What is Positive Parenting?
Positive parenting is understanding how children think and feel, balancing warmth and structure and identifying long-term goals. It is based on communication, love, mutual understanding and empathy; and requires a positive and respectful family atmosphere.
In turn positive parenting, favours the family relationships and strengthens effective bonds.
Positive discipline helps parents through one of the scariest phases of parenthood, raising good people who can fend for themselves and help others.
Being a parent is a joyful journey, sometimes frustrating and exhausting, but always inspiring. However, the challenge is enormous: raising a human being to live a good life and direct it towards adulthood with the aim of raising a good person.
In the process, as a parent, you will have to teach the child everything he or she needs to know to live a perfectly happy life.
Yes, perfectly happy, as a parent you have to teach your child that their own happiness cannot cause pain to others. You will have to orient your child in order that he or she grows up with a balanced amount of compassion and assertiveness.
And that is what positive discipline teaches. The goals of positive thinking are: understanding how children think and feel, balancing warmth and structure and identifying long-term goals.
Positive discipline is also based on communication, love, mutual understanding and empathy. It requires a positive and respectful family atmosphere, and in turn favours the family relationships and strengthens effective bonds.
Most of the authors identify the following principles as the core of the positive discipline:
Table of Contents
KINDNESS AND FIRMNESS
Keep in mind that the positive discipline has its basis in the respectful way of teaching and raising. A balance must be found and you should stay away from excessive authority and excessive permissiveness, so it is necessary to be firm and friendly at the same time.
MUTUAL RESPECT
With positive discipline, the needs of the child are respected, but also those of the adult. It is about listening to children and understanding what they feel, to help them manage those emotions and show them ways to behave respectfully.
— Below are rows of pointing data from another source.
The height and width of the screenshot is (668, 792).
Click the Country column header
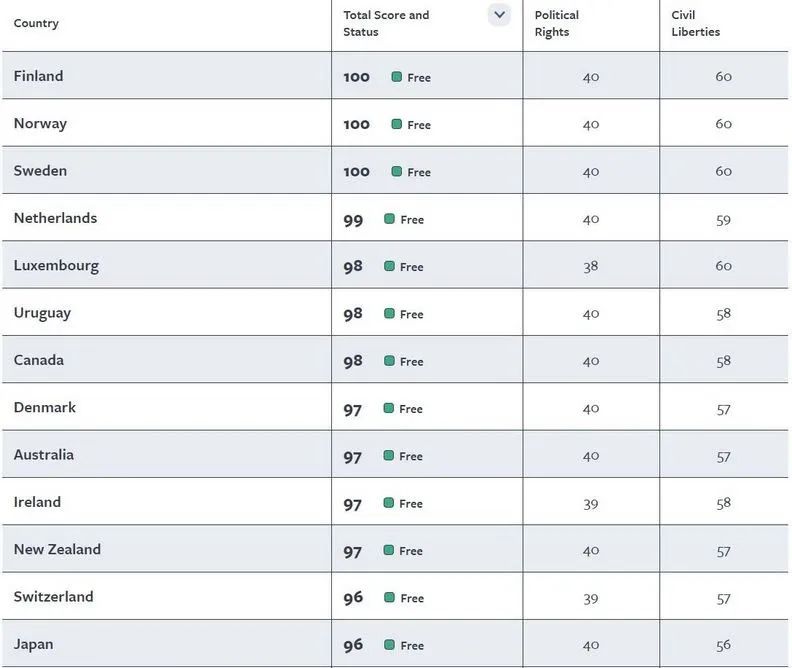point(36,23)
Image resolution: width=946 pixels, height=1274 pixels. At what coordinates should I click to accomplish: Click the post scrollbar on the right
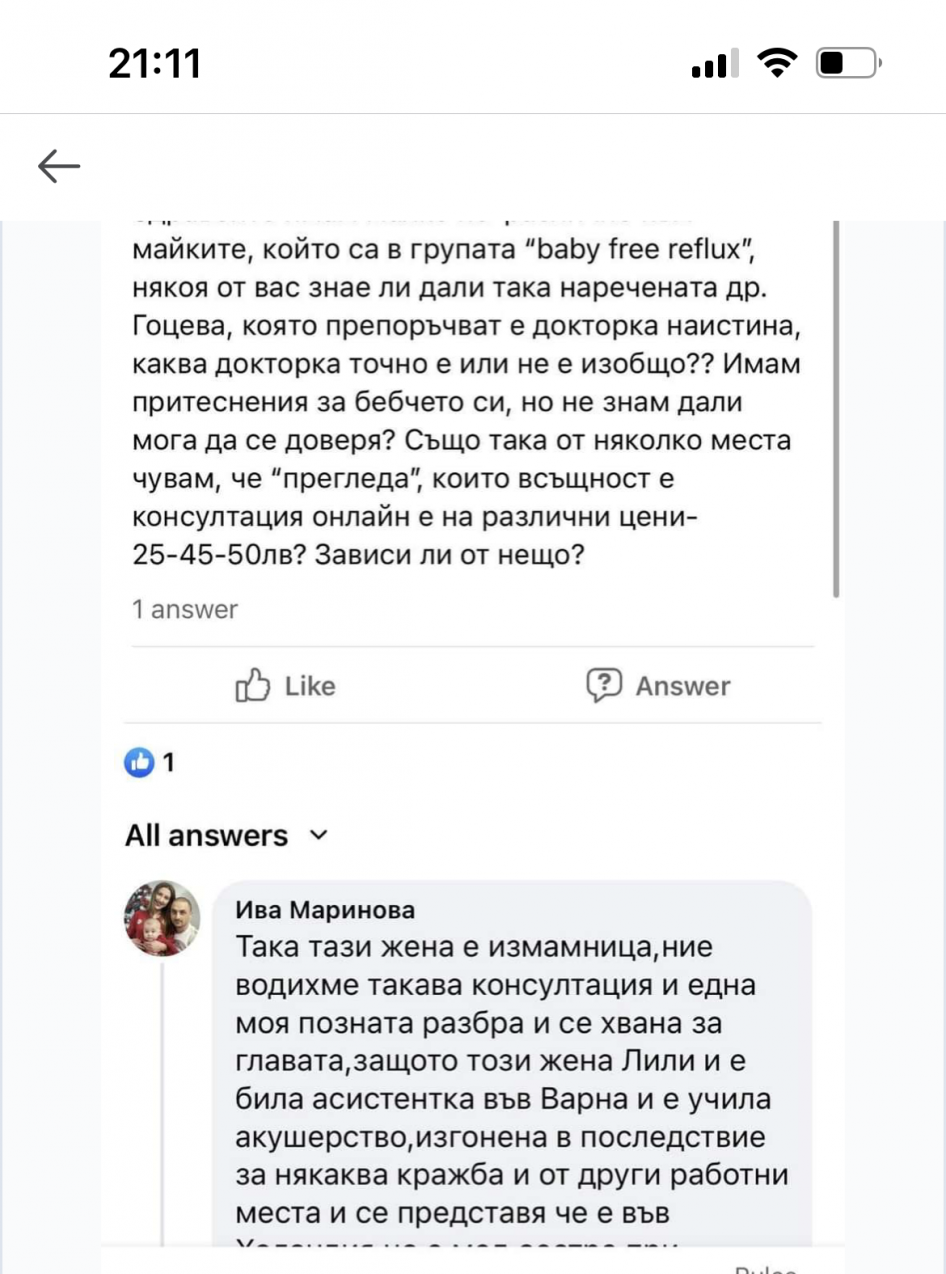(836, 400)
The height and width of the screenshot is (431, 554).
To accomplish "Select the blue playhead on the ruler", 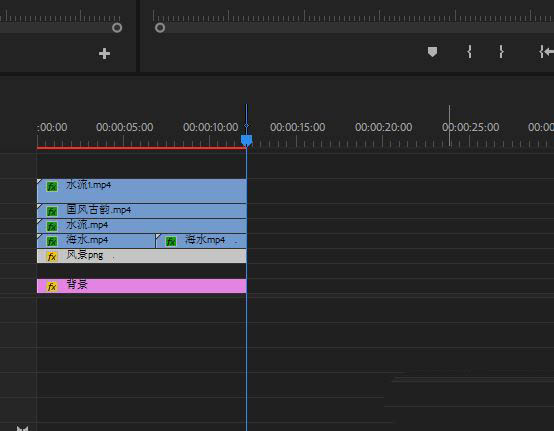I will 247,140.
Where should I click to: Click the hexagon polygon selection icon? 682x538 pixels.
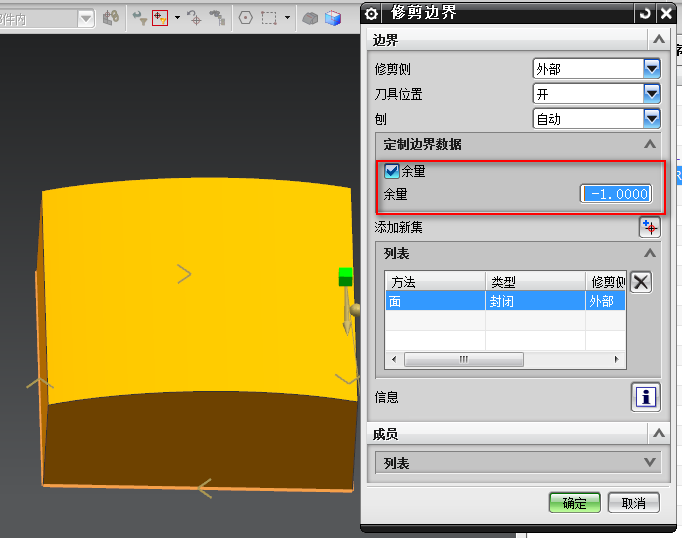[245, 18]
It is not about looking for guilty parties, or about making anyone feel that way, but about teaching them to learn from errors, by accepting and understanding them.
RESPECTUFUL COMMUNICATION
Handling conflicts without physical aggression is key. Considering other people’s feelings and achieving the goal of parenting without hurting others physically or emotionally.
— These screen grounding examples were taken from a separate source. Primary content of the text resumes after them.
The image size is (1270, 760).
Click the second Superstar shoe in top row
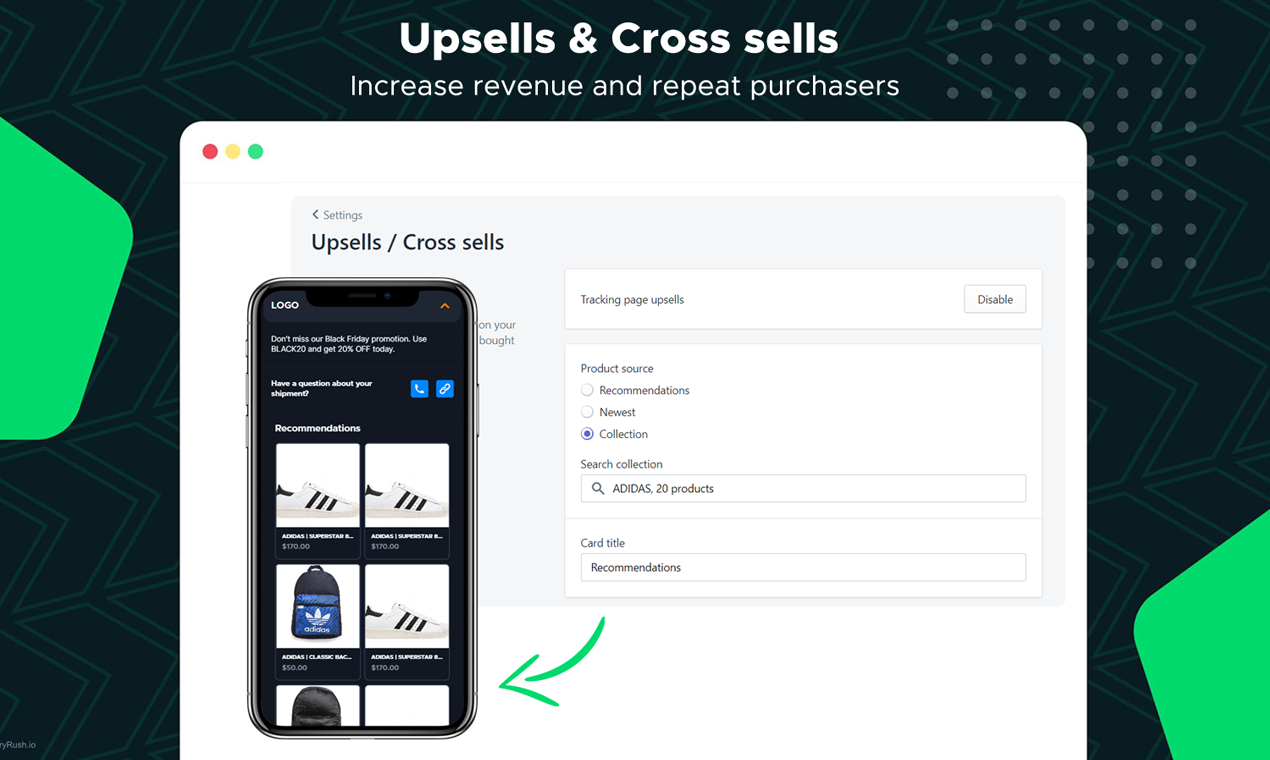click(x=407, y=486)
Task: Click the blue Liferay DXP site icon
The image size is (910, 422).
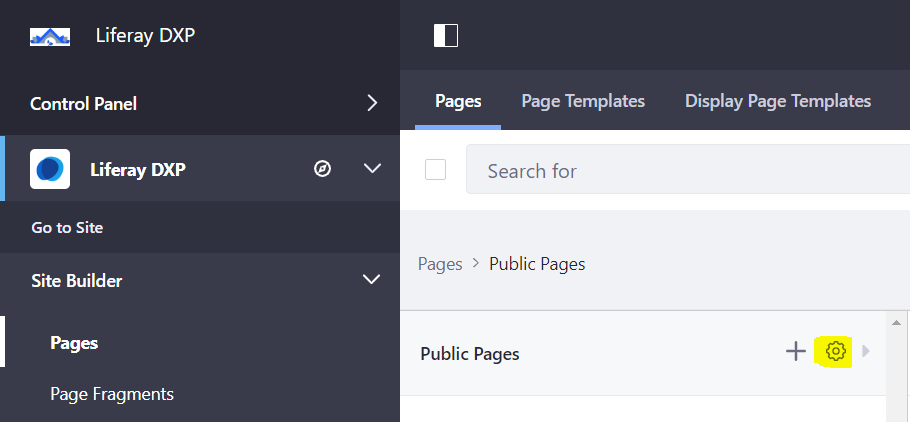Action: tap(50, 169)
CONNECTION AND AFFECTIVE BONDS
Positive discipline requires an emotional connection, which on one hand furthers the effective development of the child, and on the other, helps to strengthen ties with their parents.
INVOLVEMENT OF THE CHILD

Is the active participation of the child in the family; based on the communication between parents and children and a democratic model to put the rules at home in a consensual manner. By involving the children you are able to make the rules their own, which will help them understand them and make the children more committed to them.
EMOTIONAL DEVELOPMENT
The child understands and accepts their emotions and can develop their emotional intelligence. Inappropriate behaviours may occur, but punishment is avoided and the adult’s job is to understand the reason for that behaviour and correct it respectfully and affectionately.